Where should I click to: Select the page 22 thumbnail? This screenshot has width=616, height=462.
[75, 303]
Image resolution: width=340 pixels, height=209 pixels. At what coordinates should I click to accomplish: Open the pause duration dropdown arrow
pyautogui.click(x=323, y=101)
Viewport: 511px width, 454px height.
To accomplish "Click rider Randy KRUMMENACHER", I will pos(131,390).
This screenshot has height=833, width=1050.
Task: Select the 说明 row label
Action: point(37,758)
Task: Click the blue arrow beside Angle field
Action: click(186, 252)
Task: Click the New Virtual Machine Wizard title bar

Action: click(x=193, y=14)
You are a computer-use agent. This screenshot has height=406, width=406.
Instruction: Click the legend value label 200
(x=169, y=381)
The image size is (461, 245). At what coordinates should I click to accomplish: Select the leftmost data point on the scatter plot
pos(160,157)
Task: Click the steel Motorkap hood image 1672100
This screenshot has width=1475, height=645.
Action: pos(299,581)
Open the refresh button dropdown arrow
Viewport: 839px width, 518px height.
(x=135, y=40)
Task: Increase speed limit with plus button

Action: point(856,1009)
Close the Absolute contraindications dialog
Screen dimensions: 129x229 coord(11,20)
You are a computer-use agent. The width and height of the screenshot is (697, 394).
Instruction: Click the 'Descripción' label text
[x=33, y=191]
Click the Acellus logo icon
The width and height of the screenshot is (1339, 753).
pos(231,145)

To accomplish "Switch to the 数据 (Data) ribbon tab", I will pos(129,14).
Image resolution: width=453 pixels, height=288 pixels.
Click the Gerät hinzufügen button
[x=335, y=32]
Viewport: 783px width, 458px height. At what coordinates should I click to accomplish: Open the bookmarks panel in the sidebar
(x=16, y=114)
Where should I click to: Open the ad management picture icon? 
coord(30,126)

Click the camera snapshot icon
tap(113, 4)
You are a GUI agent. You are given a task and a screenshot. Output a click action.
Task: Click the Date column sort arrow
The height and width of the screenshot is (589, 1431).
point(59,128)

----

§ What you will do: Write out every one of the entries above, copying each line with no changes.

§ Task result:
Where should I click to: Select the page 22 thumbnail? This screenshot has width=616, height=462.
[75, 303]
Image resolution: width=340 pixels, height=209 pixels. At what coordinates should I click to accomplish: Open the pause duration dropdown arrow
pyautogui.click(x=323, y=101)
Viewport: 511px width, 454px height.
To accomplish "Click rider Randy KRUMMENACHER", I will pos(131,390).
This screenshot has height=833, width=1050.
Task: Select the 说明 row label
Action: point(37,758)
Task: Click the blue arrow beside Angle field
Action: click(186, 252)
Task: Click the New Virtual Machine Wizard title bar

Action: click(x=193, y=14)
You are a computer-use agent. This screenshot has height=406, width=406.
Instruction: Click the legend value label 200
(x=169, y=381)
The image size is (461, 245). At what coordinates should I click to accomplish: Select the leftmost data point on the scatter plot
pos(160,157)
Task: Click the steel Motorkap hood image 1672100
This screenshot has width=1475, height=645.
Action: pos(299,581)
Open the refresh button dropdown arrow
Viewport: 839px width, 518px height.
(x=135, y=40)
Task: Increase speed limit with plus button

Action: point(856,1009)
Close the Absolute contraindications dialog
Screen dimensions: 129x229 coord(11,20)
You are a computer-use agent. The width and height of the screenshot is (697, 394).
Instruction: Click the 'Descripción' label text
[x=33, y=191]
Click the Acellus logo icon
The width and height of the screenshot is (1339, 753).
pos(231,145)

To accomplish "Switch to the 数据 (Data) ribbon tab", I will pos(129,14).
Image resolution: width=453 pixels, height=288 pixels.
Click the Gerät hinzufügen button
[x=335, y=32]
Viewport: 783px width, 458px height. At what coordinates should I click to accomplish: Open the bookmarks panel in the sidebar
(x=16, y=114)
Where should I click to: Open the ad management picture icon? 
coord(30,126)

Click the camera snapshot icon
tap(113, 4)
You are a GUI agent. You are given a task and a screenshot. Output a click action.
Task: Click the Date column sort arrow
The height and width of the screenshot is (589, 1431).
point(59,128)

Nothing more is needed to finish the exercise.